Scandal-plagued Deutsche Bank seeking to raise €8 billion through sale of new shares
Deutsche Bank has announced the sale of 687.5 million new shares in a bid to raise €8 billion and return the bank to profitability after continued losses stemming from the financial crisis. The shares will be sold for €11.65 each, a 35% discount on last week’s closing price, and marks the latest in a series of measures taken by CEO John Cryan aimed at rebuilding trust in the German lender.
Last December, Deutsche Bank reached a deal with the U.S Justice department to pay a fine of $7.2 billion in compensation for the sale of toxic mortgage-backed securities that led to the collapse of the housing market and triggered the financial crash of 2008.
In January, Deutsche was hit with another fine of $425 million to be paid to the New York State Department of Financial Services following an investigation into money laundering in Russia. Investigators found that senior bank executives in Moscow created unnecessary overseas stock trades solely for the purpose of disguising the transfer of around $10 billion in laundered money to London and New York between 2011 and 2015.
And two years ago, Deutsche Bank was forced to pay $2.5 billion to U.K. and U.S. authorities for its role in the Libor scandal, a scheme to manipulate benchmark interest rates.
At a news conference in February Mr Cryan apologised for the bank’s misdeeds and said that managers’ bonuses would be cut. Also slated to go are around 9,000 of the bank’s 100,000 staff with the closure 200 branches in Germany as Mr Cryan seeks to achieve three billion in cost cuts over the next four years.

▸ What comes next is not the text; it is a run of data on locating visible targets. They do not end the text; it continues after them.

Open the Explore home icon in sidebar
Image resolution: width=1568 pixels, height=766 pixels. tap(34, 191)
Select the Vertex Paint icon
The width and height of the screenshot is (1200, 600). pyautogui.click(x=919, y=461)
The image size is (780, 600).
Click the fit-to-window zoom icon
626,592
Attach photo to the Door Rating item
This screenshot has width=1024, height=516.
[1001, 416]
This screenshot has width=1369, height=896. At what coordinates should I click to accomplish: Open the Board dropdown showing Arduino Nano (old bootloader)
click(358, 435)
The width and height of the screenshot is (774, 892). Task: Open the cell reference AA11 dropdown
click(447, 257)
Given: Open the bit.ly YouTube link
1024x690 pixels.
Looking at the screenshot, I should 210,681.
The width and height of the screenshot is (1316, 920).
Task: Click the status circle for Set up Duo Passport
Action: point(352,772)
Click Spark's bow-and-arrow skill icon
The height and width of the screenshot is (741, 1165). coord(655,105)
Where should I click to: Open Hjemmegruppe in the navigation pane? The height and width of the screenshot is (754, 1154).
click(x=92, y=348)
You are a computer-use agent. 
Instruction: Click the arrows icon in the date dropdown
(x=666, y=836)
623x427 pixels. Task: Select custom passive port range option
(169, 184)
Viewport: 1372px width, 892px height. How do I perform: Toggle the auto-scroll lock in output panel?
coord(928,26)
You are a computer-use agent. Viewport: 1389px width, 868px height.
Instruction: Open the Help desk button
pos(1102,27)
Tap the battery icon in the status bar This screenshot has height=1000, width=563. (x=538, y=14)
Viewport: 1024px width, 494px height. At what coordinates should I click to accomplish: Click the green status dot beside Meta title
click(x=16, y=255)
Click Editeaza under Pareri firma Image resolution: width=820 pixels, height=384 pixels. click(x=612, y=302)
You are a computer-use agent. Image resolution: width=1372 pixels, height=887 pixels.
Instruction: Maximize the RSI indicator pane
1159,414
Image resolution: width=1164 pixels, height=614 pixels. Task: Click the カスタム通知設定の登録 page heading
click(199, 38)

In 2016 the bank posted an annual loss of €1.4 billion compared to a loss of €6.4 billion the previous year. However, after a decade of ultra-low interest rates and stringent banking regulations, shares in Deutsche have been rising along with the rest of the market in response to the election of Donald Trump, who has promised to create jobs and cut red-tape in the financial markets.
In an interview with Bloomberg Mr Cryan said: “The operating environment in the U.S. but also increasingly in the Eurozone and especially in Germany looks strong. And so I’m reasonably confident about the future.” Mr Cryan predicted that Deutsche Bank would return to “modest…controlled growth” in 2017.